2Measurement precision
If classifiers are updated to improve performance, then detection results improve, but users cannot grasp how detection results change
Solution Approach 1:
The system implements feedback by displaying performance information of different classifiers to users. This allows users to see how detection results may vary between classifiers and understand the implications of switching between them, thereby preventing information loss about detection result changes.
Solution Approach 2:
The system performs preliminary action by displaying performance information before the user selects a classifier. This allows users to anticipate how detection results will change based on their selection, rather than discovering changes after the fact.
3Ease of operation
If sensitivity settings are standardized, then system operation is simplified, but individual user preferences cannot be reflected
Solution Approach 1:
The system transitions from static, standardized sensitivity settings to dynamic, user-selectable classifiers.

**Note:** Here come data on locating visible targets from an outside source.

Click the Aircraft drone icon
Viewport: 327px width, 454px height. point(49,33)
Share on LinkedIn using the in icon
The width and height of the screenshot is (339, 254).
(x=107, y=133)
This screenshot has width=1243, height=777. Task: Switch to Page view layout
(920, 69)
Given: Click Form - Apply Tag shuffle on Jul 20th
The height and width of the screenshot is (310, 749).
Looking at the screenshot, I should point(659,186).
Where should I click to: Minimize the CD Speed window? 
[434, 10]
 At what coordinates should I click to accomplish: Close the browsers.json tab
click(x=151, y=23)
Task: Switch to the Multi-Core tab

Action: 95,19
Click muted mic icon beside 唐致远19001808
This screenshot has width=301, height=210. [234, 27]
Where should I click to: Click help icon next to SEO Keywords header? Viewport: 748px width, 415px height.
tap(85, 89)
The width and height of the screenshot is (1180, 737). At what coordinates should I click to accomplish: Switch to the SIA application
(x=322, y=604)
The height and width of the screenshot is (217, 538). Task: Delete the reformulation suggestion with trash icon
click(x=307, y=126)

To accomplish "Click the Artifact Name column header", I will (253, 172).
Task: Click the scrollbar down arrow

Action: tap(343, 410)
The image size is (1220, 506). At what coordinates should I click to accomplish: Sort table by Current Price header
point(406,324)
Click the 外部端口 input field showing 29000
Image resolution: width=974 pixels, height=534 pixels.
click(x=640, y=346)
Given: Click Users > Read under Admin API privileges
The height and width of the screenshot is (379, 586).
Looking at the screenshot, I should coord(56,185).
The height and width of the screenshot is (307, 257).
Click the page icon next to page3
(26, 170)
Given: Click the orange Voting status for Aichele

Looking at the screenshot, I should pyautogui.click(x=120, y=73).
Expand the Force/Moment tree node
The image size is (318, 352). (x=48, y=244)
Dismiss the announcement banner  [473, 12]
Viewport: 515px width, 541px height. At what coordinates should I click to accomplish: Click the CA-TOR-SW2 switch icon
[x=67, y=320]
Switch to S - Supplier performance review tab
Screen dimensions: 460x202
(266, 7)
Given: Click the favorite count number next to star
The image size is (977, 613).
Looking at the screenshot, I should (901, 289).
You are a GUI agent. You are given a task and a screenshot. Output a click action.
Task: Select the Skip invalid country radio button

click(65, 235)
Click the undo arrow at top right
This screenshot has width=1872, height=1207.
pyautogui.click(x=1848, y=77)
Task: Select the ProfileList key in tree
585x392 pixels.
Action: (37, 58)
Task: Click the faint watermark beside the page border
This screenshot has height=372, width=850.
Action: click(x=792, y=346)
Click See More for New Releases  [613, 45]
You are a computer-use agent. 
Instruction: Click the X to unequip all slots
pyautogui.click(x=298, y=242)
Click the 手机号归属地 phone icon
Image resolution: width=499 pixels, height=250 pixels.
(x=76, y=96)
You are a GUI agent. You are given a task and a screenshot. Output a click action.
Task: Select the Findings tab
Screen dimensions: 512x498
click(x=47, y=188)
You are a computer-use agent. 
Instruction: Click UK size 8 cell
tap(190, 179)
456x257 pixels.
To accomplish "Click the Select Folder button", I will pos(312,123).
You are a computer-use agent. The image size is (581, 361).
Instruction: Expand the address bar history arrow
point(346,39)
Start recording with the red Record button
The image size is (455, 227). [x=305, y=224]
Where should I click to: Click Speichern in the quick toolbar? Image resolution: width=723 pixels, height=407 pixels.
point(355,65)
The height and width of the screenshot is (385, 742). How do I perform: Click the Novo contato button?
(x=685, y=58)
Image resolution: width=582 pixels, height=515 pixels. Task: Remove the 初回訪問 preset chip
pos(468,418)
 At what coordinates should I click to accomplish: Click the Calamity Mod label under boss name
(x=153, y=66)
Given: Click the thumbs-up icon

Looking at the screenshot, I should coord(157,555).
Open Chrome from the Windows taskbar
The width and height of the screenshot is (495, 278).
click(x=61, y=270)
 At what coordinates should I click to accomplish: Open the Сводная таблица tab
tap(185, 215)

Each classifier embodies different sensitivity characteristics, and users can dynamically switch between them based on their preferences and clinical needs, making the system both easy to operate and highly adaptable.
Solution Approach 2:
The system allows parameter changes by enabling users to select different classifiers with varying sensitivity and specificity parameters. This maintains ease of operation through a simple selection interface while accommodating individual user preferences through parameter diversity across classifiers.
Data Source
AI summary
A diagnosis support system includes a processor. The processor is connected to a plurality of classifiers that are different in performance. The processor displays performance information of each of the classifiers side by side, receives a user's selection of the performance information displayed side by side, and inputs an input image to the classifier associated with the performance information selected by the user.